====== AVAILABLE DATA ======

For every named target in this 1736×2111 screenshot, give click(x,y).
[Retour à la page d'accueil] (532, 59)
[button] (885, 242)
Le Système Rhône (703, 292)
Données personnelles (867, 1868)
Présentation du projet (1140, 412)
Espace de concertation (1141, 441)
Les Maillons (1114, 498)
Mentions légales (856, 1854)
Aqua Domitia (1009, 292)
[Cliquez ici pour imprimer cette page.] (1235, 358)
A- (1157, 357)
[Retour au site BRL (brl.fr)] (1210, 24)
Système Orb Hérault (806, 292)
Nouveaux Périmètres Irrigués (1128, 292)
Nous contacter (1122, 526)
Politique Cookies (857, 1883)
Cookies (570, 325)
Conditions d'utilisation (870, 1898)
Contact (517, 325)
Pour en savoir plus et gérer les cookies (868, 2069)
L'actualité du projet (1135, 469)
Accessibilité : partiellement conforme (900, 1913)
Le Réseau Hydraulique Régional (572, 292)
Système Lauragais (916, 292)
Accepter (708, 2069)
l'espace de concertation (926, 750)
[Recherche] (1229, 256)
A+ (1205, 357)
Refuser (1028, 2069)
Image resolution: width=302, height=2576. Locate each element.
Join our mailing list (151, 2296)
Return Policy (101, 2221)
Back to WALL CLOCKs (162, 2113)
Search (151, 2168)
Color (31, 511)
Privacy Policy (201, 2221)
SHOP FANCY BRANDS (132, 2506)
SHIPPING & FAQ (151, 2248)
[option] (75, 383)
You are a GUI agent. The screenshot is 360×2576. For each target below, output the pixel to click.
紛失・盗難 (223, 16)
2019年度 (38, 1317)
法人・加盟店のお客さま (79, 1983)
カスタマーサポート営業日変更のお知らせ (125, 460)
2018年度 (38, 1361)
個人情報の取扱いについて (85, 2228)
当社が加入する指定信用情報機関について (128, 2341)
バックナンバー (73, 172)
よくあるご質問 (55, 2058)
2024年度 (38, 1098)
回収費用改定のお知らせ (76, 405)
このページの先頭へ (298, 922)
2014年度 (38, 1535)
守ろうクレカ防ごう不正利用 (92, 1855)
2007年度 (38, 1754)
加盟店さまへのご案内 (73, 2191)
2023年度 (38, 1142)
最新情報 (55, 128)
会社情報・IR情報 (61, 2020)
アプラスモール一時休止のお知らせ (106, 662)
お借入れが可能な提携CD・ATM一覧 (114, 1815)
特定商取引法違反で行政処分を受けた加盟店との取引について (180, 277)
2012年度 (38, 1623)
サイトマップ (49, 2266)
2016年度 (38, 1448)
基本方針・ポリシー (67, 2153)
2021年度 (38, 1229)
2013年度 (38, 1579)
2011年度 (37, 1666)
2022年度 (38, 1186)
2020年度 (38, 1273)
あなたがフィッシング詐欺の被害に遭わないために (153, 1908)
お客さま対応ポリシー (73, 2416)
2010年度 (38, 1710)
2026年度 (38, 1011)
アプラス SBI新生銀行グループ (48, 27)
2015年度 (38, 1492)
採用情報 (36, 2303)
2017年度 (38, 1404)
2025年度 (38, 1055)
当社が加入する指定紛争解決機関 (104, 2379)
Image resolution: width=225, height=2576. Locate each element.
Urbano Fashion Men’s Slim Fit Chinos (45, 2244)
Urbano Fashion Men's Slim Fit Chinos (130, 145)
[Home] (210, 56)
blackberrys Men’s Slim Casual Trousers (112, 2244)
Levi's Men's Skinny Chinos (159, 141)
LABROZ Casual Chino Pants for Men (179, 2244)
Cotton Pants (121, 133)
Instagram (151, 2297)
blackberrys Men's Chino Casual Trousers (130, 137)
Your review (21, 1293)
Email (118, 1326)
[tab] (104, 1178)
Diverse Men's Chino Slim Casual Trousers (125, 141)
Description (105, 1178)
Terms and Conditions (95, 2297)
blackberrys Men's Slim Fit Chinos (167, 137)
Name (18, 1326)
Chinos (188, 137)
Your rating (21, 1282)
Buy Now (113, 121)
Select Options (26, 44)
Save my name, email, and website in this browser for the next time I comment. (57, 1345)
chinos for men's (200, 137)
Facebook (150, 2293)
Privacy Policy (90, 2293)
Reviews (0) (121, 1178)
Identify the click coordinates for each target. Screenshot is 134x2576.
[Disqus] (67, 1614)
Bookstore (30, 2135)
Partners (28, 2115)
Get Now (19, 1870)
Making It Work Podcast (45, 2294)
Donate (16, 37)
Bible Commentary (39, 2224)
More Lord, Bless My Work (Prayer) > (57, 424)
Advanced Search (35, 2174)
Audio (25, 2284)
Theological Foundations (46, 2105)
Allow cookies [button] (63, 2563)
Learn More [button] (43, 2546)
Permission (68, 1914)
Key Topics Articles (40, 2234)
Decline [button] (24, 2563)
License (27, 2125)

======

WORK INSTRUCTION:
The records above must be output exactly, in full.

YOUR SOLUTION:
For every named target in this 1736×2111 screenshot, give click(x,y).
[Retour à la page d'accueil] (532, 59)
[button] (885, 242)
Le Système Rhône (703, 292)
Données personnelles (867, 1868)
Présentation du projet (1140, 412)
Espace de concertation (1141, 441)
Les Maillons (1114, 498)
Mentions légales (856, 1854)
Aqua Domitia (1009, 292)
[Cliquez ici pour imprimer cette page.] (1235, 358)
A- (1157, 357)
[Retour au site BRL (brl.fr)] (1210, 24)
Système Orb Hérault (806, 292)
Nouveaux Périmètres Irrigués (1128, 292)
Nous contacter (1122, 526)
Politique Cookies (857, 1883)
Cookies (570, 325)
Conditions d'utilisation (870, 1898)
Contact (517, 325)
Pour en savoir plus et gérer les cookies (868, 2069)
L'actualité du projet (1135, 469)
Accessibilité : partiellement conforme (900, 1913)
Le Réseau Hydraulique Régional (572, 292)
Système Lauragais (916, 292)
Accepter (708, 2069)
l'espace de concertation (926, 750)
[Recherche] (1229, 256)
A+ (1205, 357)
Refuser (1028, 2069)
Image resolution: width=302, height=2576. Locate each element.
Join our mailing list (151, 2296)
Return Policy (101, 2221)
Back to WALL CLOCKs (162, 2113)
Search (151, 2168)
Color (31, 511)
Privacy Policy (201, 2221)
SHOP FANCY BRANDS (132, 2506)
SHIPPING & FAQ (151, 2248)
[option] (75, 383)
You are a GUI agent. The screenshot is 360×2576. For each target below, output the pixel to click.
紛失・盗難 (223, 16)
2019年度 (38, 1317)
法人・加盟店のお客さま (79, 1983)
カスタマーサポート営業日変更のお知らせ (125, 460)
2018年度 (38, 1361)
個人情報の取扱いについて (85, 2228)
当社が加入する指定信用情報機関について (128, 2341)
バックナンバー (73, 172)
よくあるご質問 (55, 2058)
2024年度 (38, 1098)
回収費用改定のお知らせ (76, 405)
このページの先頭へ (298, 922)
2014年度 (38, 1535)
守ろうクレカ防ごう不正利用 (92, 1855)
2007年度 (38, 1754)
加盟店さまへのご案内 (73, 2191)
2023年度 (38, 1142)
最新情報 (55, 128)
会社情報・IR情報 (61, 2020)
アプラスモール一時休止のお知らせ (106, 662)
お借入れが可能な提携CD・ATM一覧 (114, 1815)
特定商取引法違反で行政処分を受けた加盟店との取引について (180, 277)
2012年度 (38, 1623)
サイトマップ (49, 2266)
2016年度 (38, 1448)
基本方針・ポリシー (67, 2153)
2021年度 (38, 1229)
2013年度 (38, 1579)
2011年度 (37, 1666)
2022年度 (38, 1186)
2020年度 (38, 1273)
あなたがフィッシング詐欺の被害に遭わないために (153, 1908)
お客さま対応ポリシー (73, 2416)
2010年度 (38, 1710)
2026年度 (38, 1011)
アプラス SBI新生銀行グループ (48, 27)
2015年度 (38, 1492)
採用情報 (36, 2303)
2017年度 (38, 1404)
2025年度 (38, 1055)
当社が加入する指定紛争解決機関 (104, 2379)
Image resolution: width=225, height=2576. Locate each element.
Urbano Fashion Men’s Slim Fit Chinos (45, 2244)
Urbano Fashion Men's Slim Fit Chinos (130, 145)
[Home] (210, 56)
blackberrys Men’s Slim Casual Trousers (112, 2244)
Levi's Men's Skinny Chinos (159, 141)
LABROZ Casual Chino Pants for Men (179, 2244)
Cotton Pants (121, 133)
Instagram (151, 2297)
blackberrys Men's Chino Casual Trousers (130, 137)
Your review (21, 1293)
Email (118, 1326)
[tab] (104, 1178)
Diverse Men's Chino Slim Casual Trousers (125, 141)
Description (105, 1178)
Terms and Conditions (95, 2297)
blackberrys Men's Slim Fit Chinos (167, 137)
Name (18, 1326)
Chinos (188, 137)
Your rating (21, 1282)
Buy Now (113, 121)
Select Options (26, 44)
Save my name, email, and website in this browser for the next time I comment. (57, 1345)
chinos for men's (200, 137)
Facebook (150, 2293)
Privacy Policy (90, 2293)
Reviews (0) (121, 1178)
Identify the click coordinates for each target. Screenshot is 134x2576.
[Disqus] (67, 1614)
Bookstore (30, 2135)
Partners (28, 2115)
Get Now (19, 1870)
Making It Work Podcast (45, 2294)
Donate (16, 37)
Bible Commentary (39, 2224)
More Lord, Bless My Work (Prayer) > (57, 424)
Advanced Search (35, 2174)
Audio (25, 2284)
Theological Foundations (46, 2105)
Allow cookies [button] (63, 2563)
Learn More [button] (43, 2546)
Permission (68, 1914)
Key Topics Articles (40, 2234)
Decline [button] (24, 2563)
License (27, 2125)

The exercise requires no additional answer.